Data provided ▸

+++

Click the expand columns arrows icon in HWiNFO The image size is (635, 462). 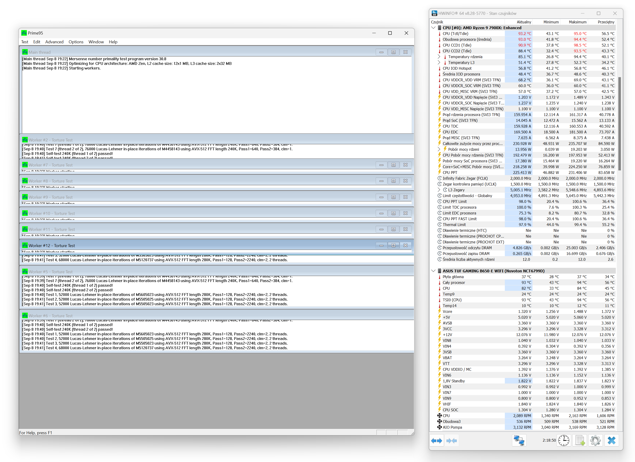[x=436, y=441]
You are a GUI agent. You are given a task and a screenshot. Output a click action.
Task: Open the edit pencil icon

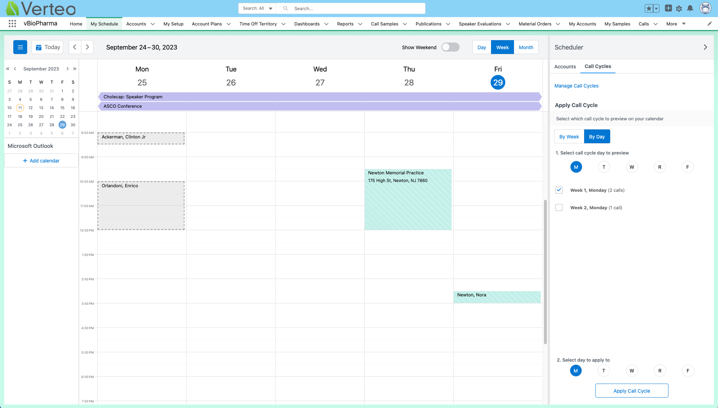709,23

+++

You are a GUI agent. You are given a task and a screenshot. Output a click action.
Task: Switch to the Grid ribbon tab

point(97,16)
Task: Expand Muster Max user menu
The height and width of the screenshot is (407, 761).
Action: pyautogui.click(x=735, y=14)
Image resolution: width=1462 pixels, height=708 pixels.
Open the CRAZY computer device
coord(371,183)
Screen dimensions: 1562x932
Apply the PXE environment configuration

+++

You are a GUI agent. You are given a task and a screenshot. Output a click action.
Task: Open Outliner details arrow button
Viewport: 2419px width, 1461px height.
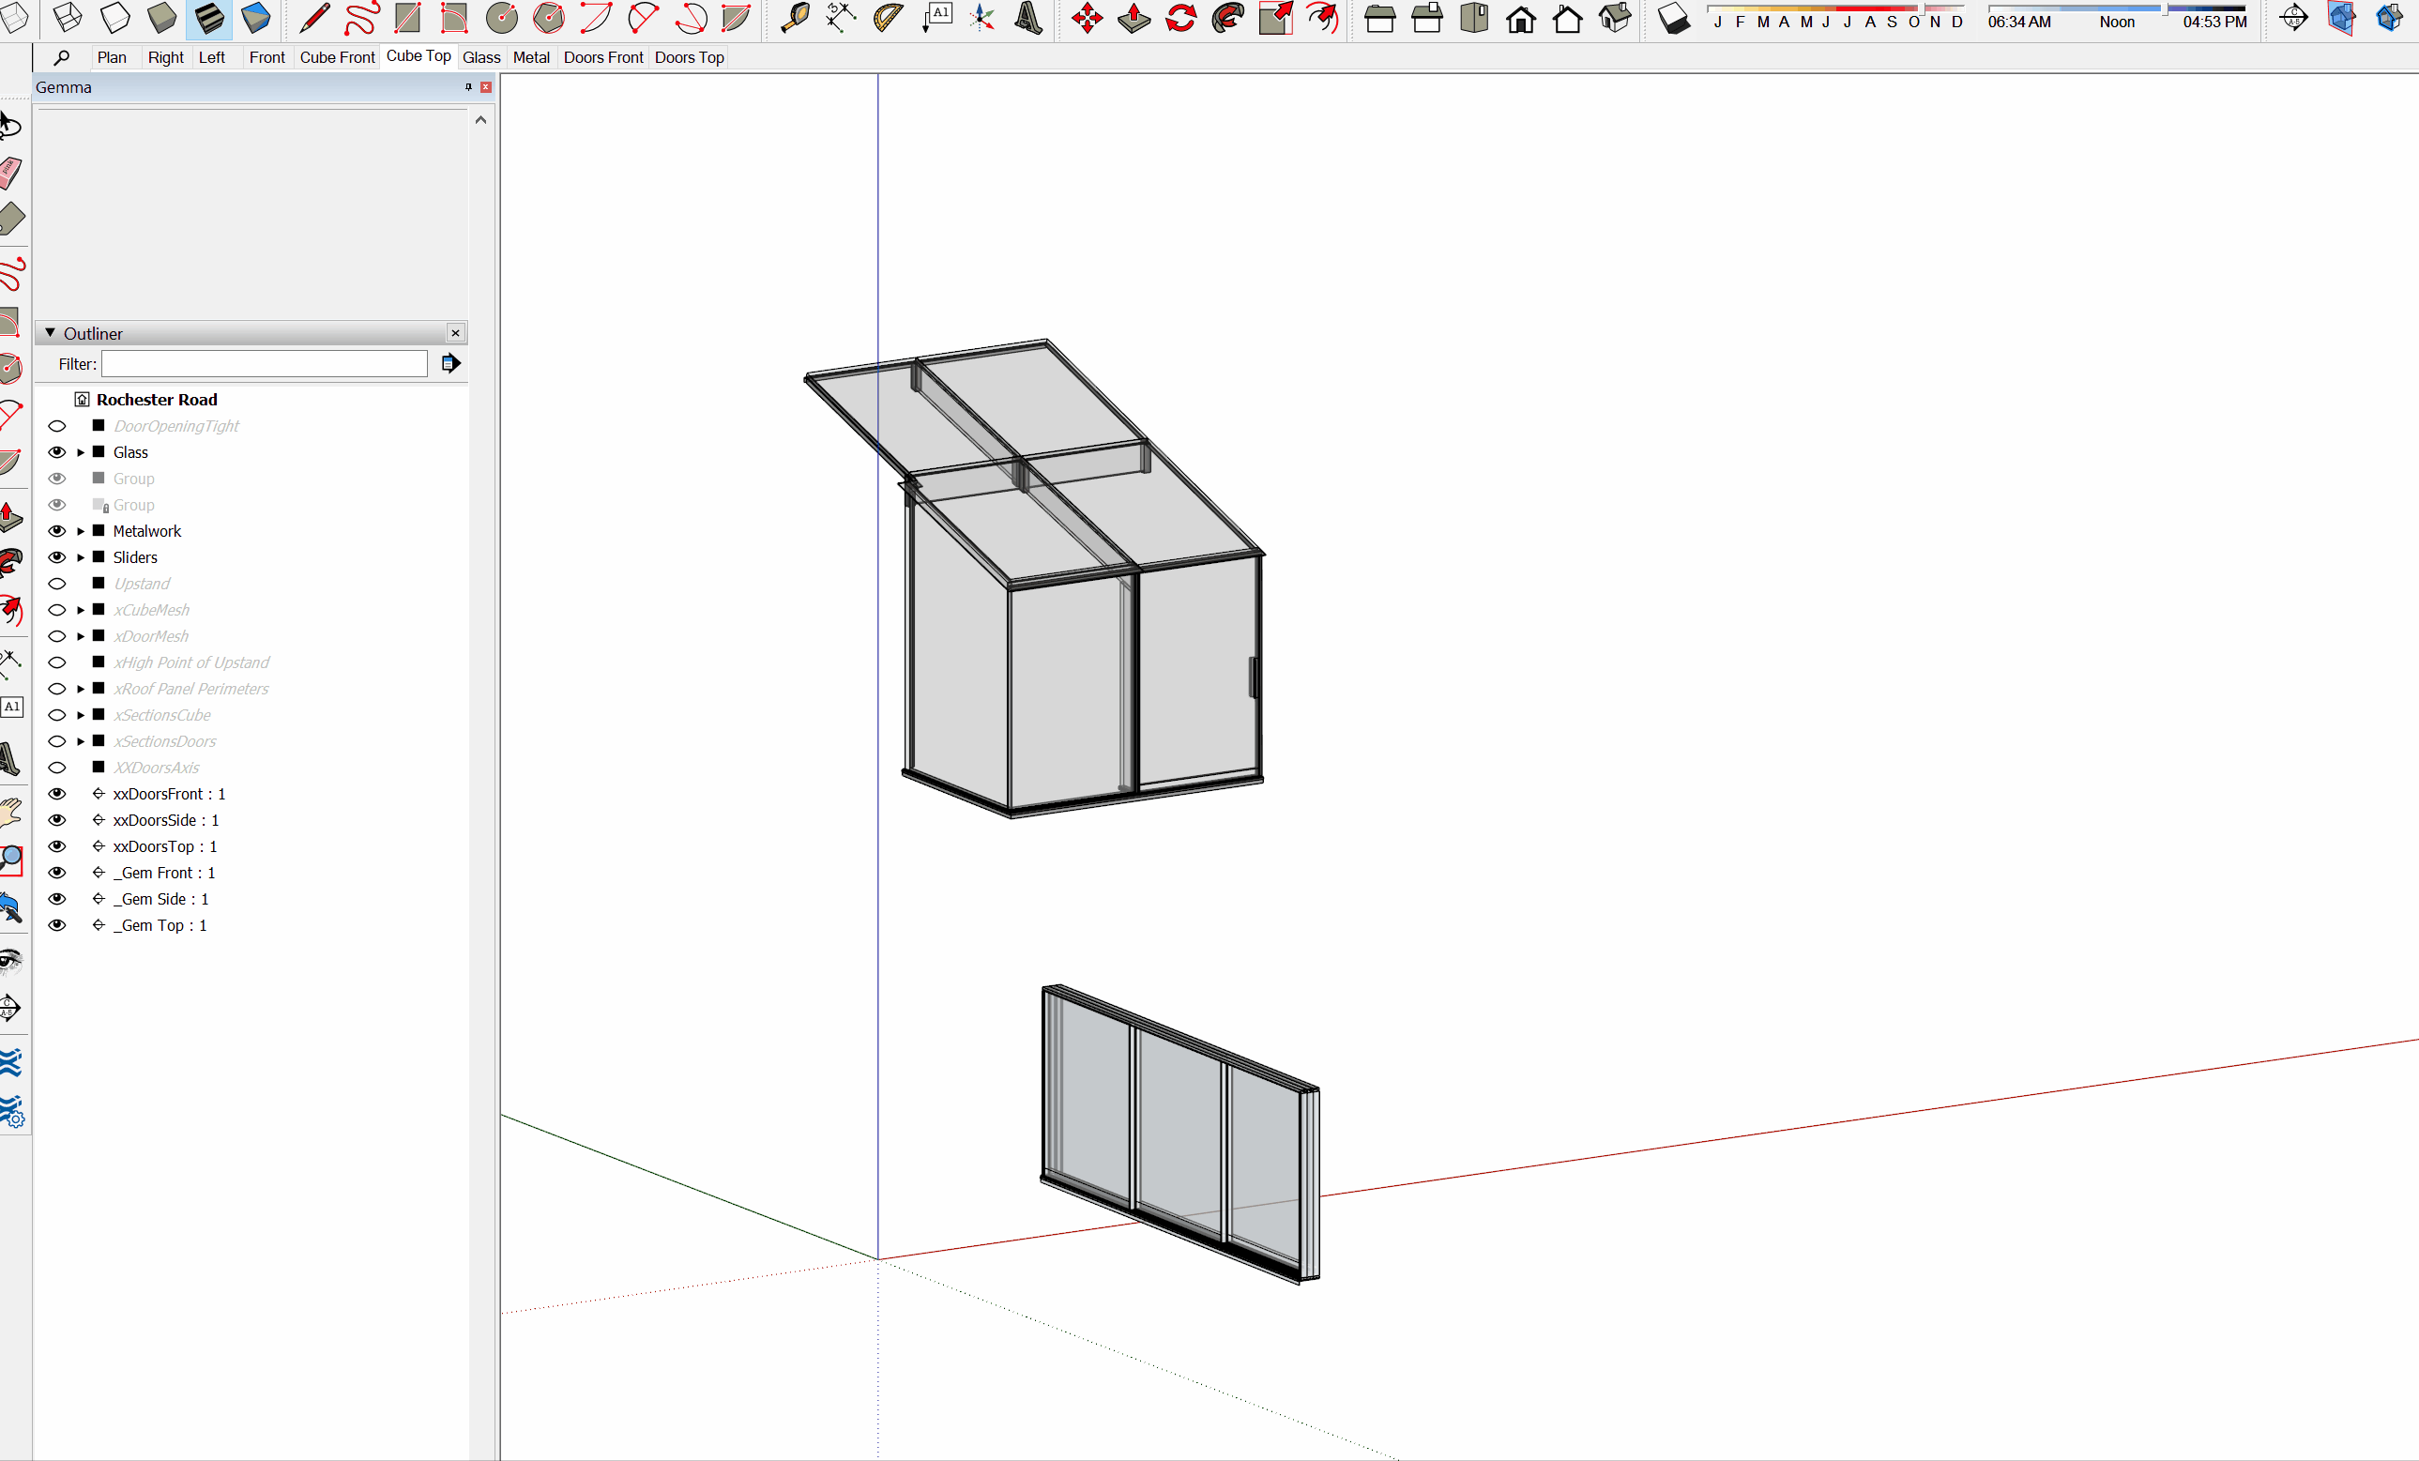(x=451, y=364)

+++

Task objective ▸ Out of the entries above, write out only the lines between the line holding "The height and" and the line holding "Apply the PXE environment configuration", inclusive, each exactly as given.

Result ▸
The height and width of the screenshot is (407, 761).
Action: pyautogui.click(x=735, y=14)
Image resolution: width=1462 pixels, height=708 pixels.
Open the CRAZY computer device
coord(371,183)
Screen dimensions: 1562x932
Apply the PXE environment configuration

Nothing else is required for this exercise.